REQUIRED WORK: Reproduce every one of the rows below verbatim, but leave out the pictures.

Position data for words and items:

++++

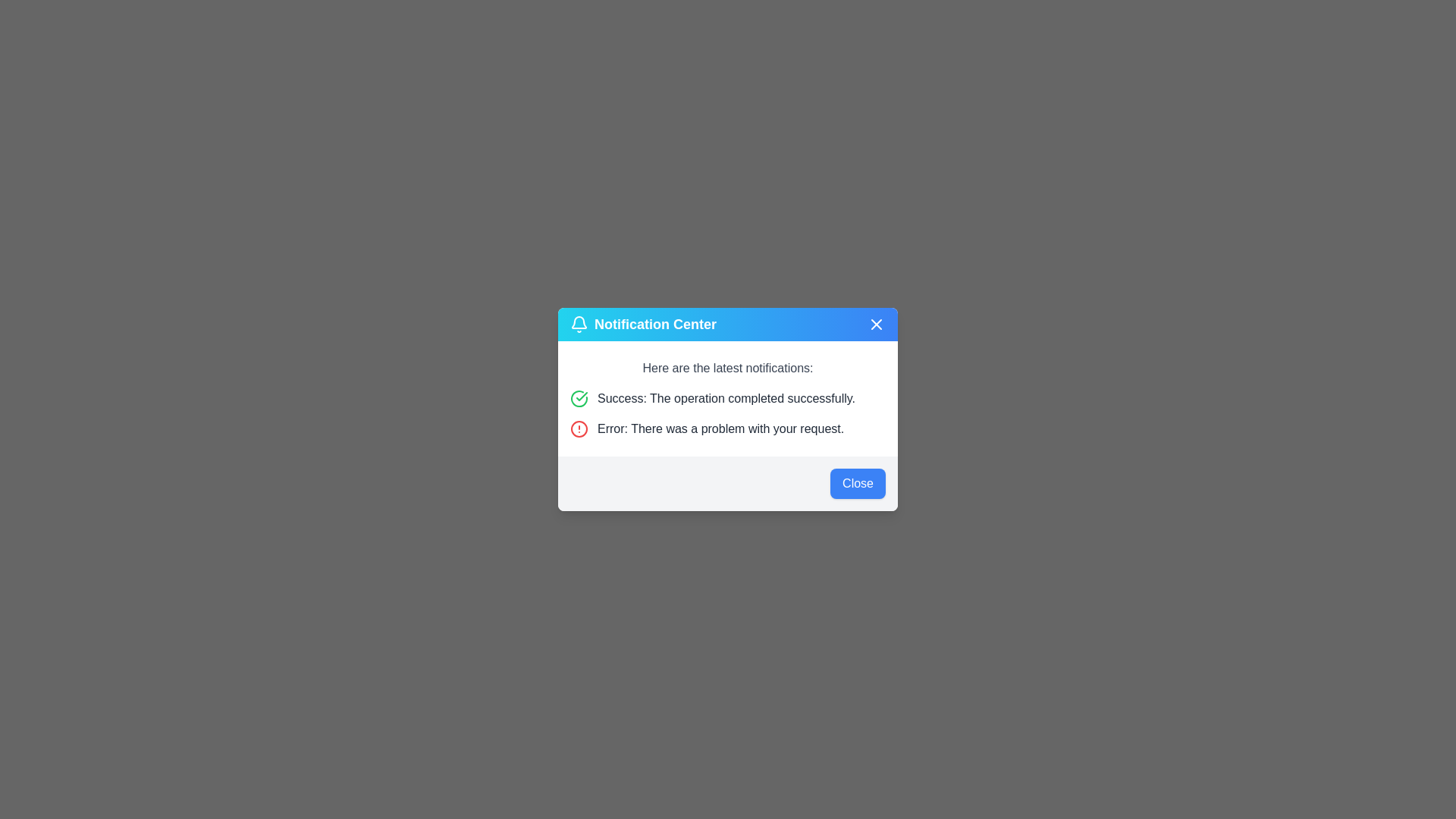 This screenshot has height=819, width=1456. I want to click on the Decorative SVG icon that represents a checkmark in the success message row, located to the left of the text 'Success: The operation completed successfully.', so click(578, 397).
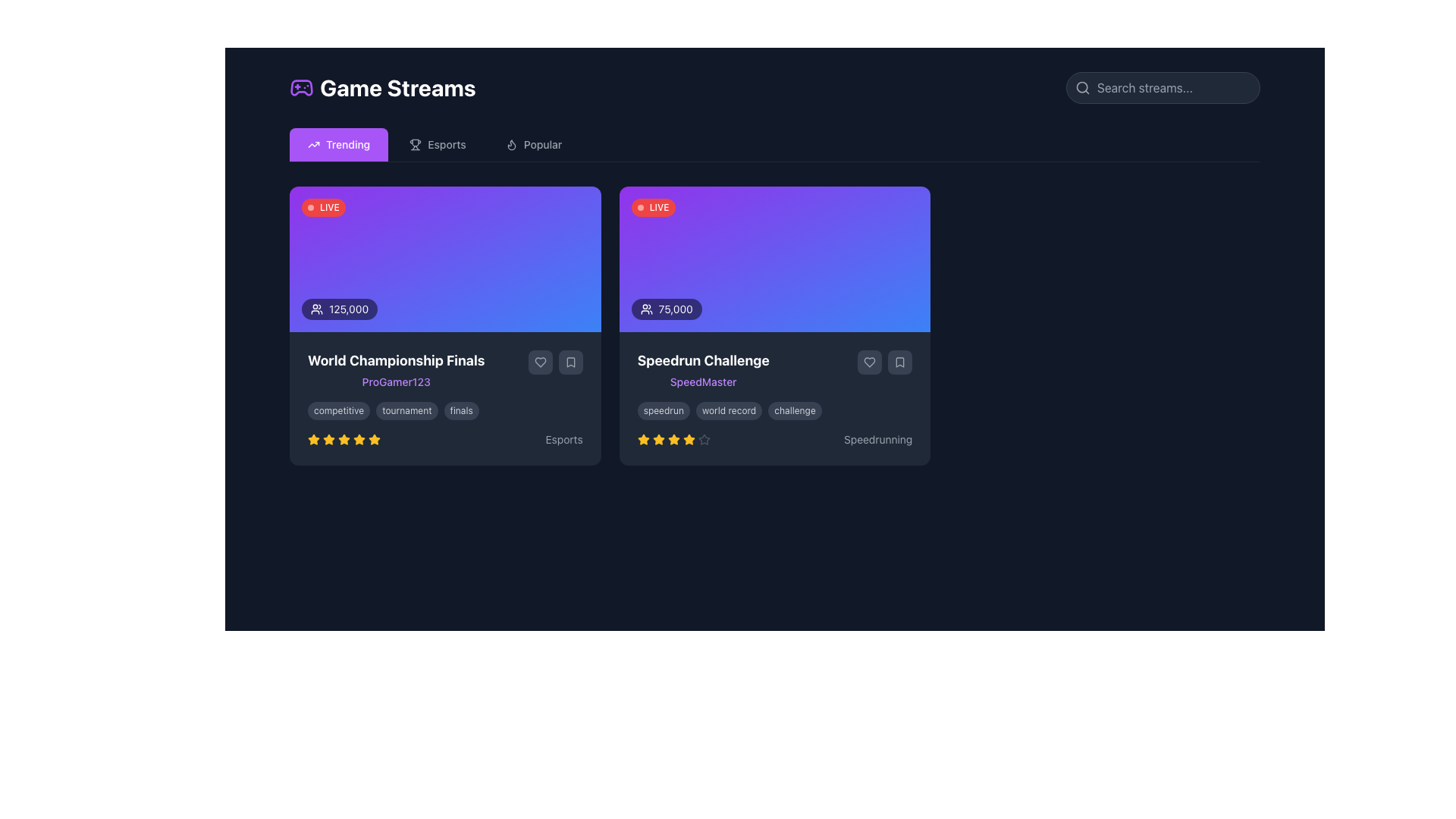 The width and height of the screenshot is (1456, 819). What do you see at coordinates (359, 439) in the screenshot?
I see `the second star icon in the row of five stars representing a rating of 4 out of 5 beneath the 'World Championship Finals' card` at bounding box center [359, 439].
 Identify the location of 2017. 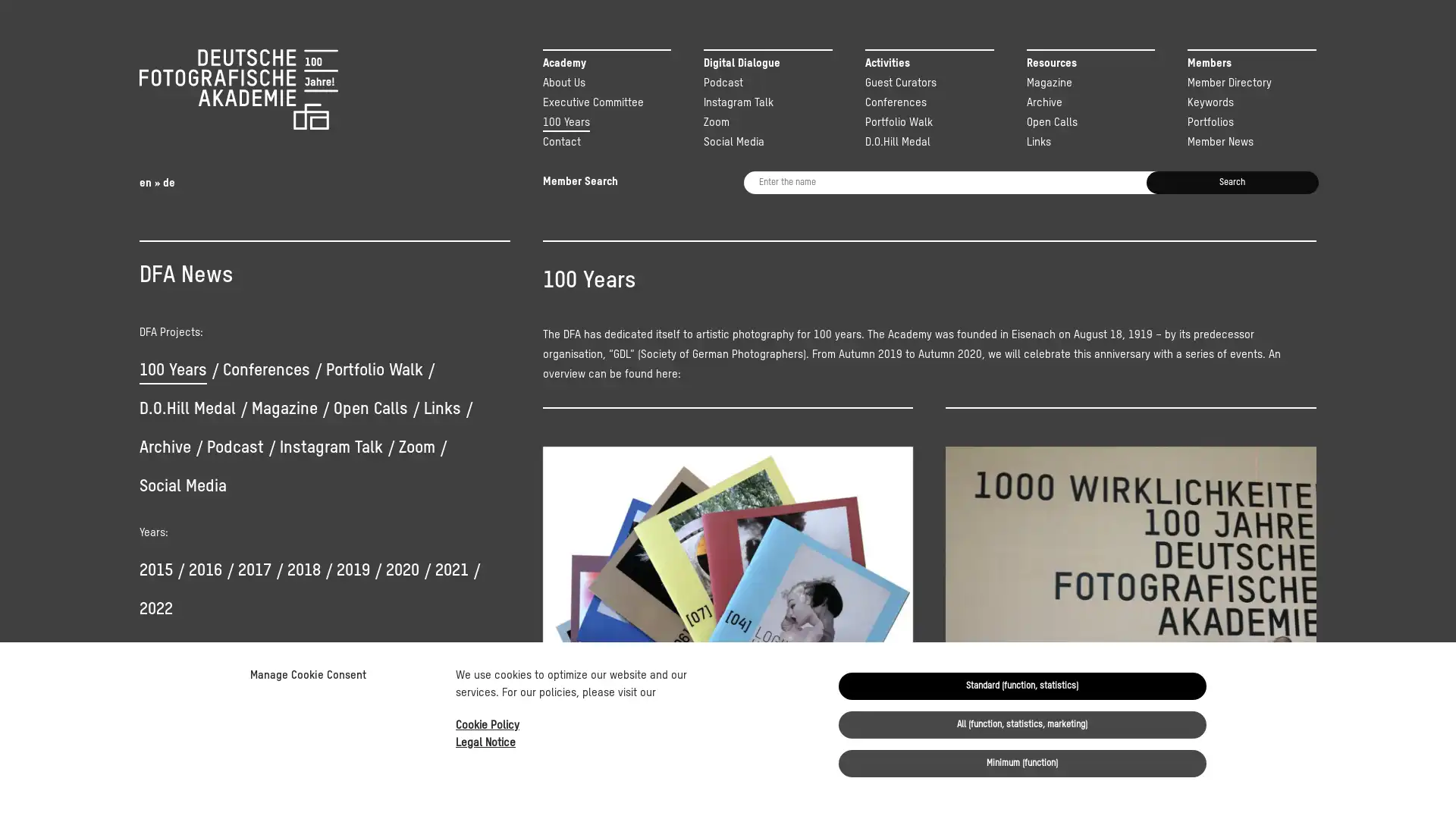
(255, 570).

++++

RESULT BELOW:
 This screenshot has height=819, width=1456. I want to click on the Decorative SVG icon that represents a checkmark in the success message row, located to the left of the text 'Success: The operation completed successfully.', so click(578, 397).
 The width and height of the screenshot is (1456, 819). What do you see at coordinates (359, 439) in the screenshot?
I see `the second star icon in the row of five stars representing a rating of 4 out of 5 beneath the 'World Championship Finals' card` at bounding box center [359, 439].
 Identify the location of 2017. 
(255, 570).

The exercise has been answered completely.